From top to bottom: The collection of what was once 160 hotel rooms, which was remodeled to fit a couple thousand stylish new rooms. (Photo: Courtesy the Four Seasons)

When it first opened in 1997, the Four Seasons Hotel Singapore, at 38 Riverside Dr., was taller than nearly two-thirds of the buildings in the city, all the way to its windows. It had the tallest elevator in Southeast Asia — no mean feat in a country whose population is 36 times the size of Singapore’s.

Few had ever heard of the property until 1993, when the hotel was sold to a group of Hong Kong investors. They renamed it the Four Seasons Hotel Singapore, and when the property was purchased again in 2012, the investors became the Four Seasons Hotel Singapore at Marina Bay Sands, and embarked on a complicated renovation of what was, until then, 160 hotel rooms. The hotel is now renamed the Four Seasons Hotel Singapore at Marina Bay Sands, and is the tallest luxury hotel in Southeast Asia.

And by luxury, we mean five-star, and sitting atop one of the world’s tallest buildings, with floor-to-ceiling views of its built-in bar and conference spaces at the 643-foot-tall Marina Bay Sands.

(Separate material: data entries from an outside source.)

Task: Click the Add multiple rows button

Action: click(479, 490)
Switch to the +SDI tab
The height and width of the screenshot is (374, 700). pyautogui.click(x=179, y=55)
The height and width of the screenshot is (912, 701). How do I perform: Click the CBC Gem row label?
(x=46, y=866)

What were once 16 suites have been redesigned as 24 rooms, and behind each, a new guestroom lobby. The new rooms also have skylights to help light the lobby as well as the key to a one-day stay at the Resorts World Sentosa (previously known as Singapore’s Marina Bay Sands), Singapore’s newest park. Guestrooms are in the Mezzanine Tower, built in the 1970s, which resembles a Chicago skyscraper but feels distinctly more slender, as opposed to the tall but curvy interior of the hotel.

The unimpressive roots of the property were the product of financial mishaps in 1967 and 1969, which happened as Singapore’s economy was largely reliant on trade and shipping. It was then traded in eight years later.

To some, perhaps, the grand old name is still not enough to mask the awkward juxtaposition between the glass and steel tower and its former role as the tallest hotel in Southeast Asia.

Still, it is something worth celebrating.